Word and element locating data
►

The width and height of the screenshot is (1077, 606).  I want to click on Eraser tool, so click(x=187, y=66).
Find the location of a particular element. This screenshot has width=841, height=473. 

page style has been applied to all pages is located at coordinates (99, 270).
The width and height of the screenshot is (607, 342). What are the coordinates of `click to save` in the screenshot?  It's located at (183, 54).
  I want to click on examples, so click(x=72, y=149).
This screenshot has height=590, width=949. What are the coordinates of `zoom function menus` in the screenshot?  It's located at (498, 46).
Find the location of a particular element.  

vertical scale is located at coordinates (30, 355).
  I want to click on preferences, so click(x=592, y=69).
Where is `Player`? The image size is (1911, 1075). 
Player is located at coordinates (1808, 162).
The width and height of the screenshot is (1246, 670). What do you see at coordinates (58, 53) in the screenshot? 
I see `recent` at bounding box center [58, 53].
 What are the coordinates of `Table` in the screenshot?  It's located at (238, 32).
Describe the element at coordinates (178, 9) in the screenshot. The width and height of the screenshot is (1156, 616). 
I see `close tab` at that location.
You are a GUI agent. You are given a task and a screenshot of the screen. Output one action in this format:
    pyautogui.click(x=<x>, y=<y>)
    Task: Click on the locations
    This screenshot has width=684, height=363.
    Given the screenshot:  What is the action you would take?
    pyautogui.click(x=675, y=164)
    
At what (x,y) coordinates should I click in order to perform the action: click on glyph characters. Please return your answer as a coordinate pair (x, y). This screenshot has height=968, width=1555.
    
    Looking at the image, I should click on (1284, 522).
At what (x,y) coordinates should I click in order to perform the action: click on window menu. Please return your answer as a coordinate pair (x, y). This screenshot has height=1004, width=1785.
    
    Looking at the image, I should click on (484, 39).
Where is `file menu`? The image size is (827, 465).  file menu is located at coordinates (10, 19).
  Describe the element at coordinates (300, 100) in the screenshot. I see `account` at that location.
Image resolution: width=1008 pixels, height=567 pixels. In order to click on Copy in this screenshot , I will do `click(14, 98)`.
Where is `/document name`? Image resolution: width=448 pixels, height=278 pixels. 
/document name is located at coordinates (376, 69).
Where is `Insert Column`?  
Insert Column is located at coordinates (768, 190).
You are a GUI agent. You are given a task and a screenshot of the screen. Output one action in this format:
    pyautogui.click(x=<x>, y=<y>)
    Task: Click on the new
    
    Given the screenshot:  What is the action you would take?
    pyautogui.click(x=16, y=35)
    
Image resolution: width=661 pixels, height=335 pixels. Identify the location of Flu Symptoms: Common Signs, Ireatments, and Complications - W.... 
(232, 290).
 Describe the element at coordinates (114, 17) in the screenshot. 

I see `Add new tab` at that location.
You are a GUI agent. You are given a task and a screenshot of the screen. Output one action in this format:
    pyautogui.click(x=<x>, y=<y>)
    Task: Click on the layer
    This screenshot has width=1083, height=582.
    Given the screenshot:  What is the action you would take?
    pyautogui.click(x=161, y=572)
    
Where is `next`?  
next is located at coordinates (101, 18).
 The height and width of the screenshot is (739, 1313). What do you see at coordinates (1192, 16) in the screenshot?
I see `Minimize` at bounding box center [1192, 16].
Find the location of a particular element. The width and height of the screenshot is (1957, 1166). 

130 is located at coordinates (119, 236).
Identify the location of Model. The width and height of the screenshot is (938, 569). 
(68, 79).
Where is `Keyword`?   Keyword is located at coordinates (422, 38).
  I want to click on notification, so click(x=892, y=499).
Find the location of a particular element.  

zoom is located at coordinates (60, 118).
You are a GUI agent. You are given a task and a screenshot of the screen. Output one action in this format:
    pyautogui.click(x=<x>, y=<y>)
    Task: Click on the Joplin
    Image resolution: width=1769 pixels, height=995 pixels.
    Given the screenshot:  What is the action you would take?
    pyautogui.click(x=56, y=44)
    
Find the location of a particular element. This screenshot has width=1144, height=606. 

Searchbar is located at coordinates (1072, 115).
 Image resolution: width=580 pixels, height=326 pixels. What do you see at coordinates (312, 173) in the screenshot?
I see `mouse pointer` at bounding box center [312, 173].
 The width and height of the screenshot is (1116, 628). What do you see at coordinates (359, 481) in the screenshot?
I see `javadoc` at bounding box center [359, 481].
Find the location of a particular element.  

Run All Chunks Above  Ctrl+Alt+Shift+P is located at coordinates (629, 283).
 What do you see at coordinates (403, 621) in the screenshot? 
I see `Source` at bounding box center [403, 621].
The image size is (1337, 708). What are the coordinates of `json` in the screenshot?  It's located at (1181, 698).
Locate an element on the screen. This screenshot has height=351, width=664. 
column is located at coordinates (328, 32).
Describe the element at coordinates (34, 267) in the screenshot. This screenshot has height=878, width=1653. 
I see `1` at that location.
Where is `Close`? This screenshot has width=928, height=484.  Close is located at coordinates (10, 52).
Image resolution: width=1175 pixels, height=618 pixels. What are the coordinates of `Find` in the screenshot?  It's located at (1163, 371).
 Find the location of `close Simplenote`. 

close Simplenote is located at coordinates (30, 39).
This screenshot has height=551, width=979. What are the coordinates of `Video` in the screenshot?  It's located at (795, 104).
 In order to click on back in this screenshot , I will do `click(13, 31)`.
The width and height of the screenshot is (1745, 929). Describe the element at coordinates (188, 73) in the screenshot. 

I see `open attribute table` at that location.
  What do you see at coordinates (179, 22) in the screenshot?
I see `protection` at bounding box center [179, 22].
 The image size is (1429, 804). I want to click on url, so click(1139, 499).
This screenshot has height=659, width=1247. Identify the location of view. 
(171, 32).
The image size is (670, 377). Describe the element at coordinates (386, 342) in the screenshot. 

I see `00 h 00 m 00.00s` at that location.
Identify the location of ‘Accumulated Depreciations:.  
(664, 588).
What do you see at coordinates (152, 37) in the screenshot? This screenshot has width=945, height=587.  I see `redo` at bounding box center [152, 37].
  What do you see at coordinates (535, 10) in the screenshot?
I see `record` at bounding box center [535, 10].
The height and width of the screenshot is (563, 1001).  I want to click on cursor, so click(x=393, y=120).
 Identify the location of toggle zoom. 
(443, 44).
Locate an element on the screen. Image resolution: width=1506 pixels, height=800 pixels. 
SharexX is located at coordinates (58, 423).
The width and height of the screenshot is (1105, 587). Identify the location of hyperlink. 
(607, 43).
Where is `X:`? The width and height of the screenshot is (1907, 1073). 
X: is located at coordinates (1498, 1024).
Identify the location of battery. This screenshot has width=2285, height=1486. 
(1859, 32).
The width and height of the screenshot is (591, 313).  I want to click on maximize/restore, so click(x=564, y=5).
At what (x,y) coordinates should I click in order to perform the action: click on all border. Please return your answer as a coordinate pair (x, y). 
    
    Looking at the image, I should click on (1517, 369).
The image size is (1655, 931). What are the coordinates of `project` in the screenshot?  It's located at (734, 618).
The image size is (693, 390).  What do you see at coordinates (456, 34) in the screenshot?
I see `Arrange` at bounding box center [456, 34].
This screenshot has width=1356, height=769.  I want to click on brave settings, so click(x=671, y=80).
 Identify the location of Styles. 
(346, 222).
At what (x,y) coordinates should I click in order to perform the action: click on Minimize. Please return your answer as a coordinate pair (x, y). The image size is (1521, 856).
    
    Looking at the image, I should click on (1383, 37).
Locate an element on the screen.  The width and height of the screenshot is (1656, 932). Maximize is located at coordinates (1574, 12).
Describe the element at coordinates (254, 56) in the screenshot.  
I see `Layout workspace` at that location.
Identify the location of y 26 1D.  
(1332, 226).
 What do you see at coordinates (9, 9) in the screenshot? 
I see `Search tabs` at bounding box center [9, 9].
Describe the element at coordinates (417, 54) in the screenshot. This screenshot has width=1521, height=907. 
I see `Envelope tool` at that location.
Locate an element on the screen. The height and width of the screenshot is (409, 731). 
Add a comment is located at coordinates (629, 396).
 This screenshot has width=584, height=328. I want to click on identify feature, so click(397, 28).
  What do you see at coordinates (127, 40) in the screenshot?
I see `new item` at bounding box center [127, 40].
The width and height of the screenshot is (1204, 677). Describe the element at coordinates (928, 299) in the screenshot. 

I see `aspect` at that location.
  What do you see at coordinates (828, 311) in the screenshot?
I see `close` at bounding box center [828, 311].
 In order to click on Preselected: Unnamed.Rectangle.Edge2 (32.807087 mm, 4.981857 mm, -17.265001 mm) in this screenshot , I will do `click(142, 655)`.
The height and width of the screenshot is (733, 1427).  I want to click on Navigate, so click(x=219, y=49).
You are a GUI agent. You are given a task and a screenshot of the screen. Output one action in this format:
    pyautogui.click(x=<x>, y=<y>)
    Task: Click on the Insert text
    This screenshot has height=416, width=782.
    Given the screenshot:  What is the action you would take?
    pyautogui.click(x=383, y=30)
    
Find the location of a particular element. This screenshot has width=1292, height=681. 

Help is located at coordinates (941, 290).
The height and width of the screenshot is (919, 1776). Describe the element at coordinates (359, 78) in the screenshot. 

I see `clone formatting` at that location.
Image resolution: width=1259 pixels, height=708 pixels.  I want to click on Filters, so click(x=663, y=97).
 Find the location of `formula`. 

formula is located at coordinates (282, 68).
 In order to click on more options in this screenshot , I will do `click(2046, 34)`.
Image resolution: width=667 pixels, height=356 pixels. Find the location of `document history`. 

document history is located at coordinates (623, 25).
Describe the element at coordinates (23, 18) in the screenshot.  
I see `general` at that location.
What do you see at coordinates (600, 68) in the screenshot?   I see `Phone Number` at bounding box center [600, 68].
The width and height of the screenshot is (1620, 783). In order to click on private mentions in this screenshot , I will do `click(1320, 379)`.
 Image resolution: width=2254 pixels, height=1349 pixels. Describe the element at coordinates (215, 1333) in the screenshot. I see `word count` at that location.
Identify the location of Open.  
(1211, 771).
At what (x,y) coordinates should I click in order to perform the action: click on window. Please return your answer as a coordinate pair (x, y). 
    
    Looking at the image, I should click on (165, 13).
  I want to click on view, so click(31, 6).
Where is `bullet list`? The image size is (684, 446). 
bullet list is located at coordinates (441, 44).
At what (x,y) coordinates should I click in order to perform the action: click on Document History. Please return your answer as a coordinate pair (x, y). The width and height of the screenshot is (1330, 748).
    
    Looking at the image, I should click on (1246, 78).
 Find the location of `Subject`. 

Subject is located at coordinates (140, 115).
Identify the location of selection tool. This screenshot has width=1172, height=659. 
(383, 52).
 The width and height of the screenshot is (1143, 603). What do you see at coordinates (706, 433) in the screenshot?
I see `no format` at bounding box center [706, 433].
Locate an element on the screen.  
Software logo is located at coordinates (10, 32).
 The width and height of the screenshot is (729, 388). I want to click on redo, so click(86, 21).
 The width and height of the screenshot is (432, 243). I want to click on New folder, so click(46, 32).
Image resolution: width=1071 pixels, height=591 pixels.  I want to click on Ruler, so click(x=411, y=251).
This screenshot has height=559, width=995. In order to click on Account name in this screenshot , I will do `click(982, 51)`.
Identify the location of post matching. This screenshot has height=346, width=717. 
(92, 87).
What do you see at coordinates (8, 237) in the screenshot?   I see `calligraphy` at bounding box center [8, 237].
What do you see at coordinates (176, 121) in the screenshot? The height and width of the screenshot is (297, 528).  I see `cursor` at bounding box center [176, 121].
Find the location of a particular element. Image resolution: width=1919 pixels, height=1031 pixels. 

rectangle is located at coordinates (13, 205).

◄

• **To be done**: Copy out the lines from the one with "Find the location of a particular element. The" to the one with "I want to click on notification, so", character for character.

• **Reply to the task**:
Find the location of a particular element. The width and height of the screenshot is (1957, 1166). 

130 is located at coordinates (119, 236).
Identify the location of Model. The width and height of the screenshot is (938, 569). 
(68, 79).
Where is `Keyword`?   Keyword is located at coordinates (422, 38).
  I want to click on notification, so click(x=892, y=499).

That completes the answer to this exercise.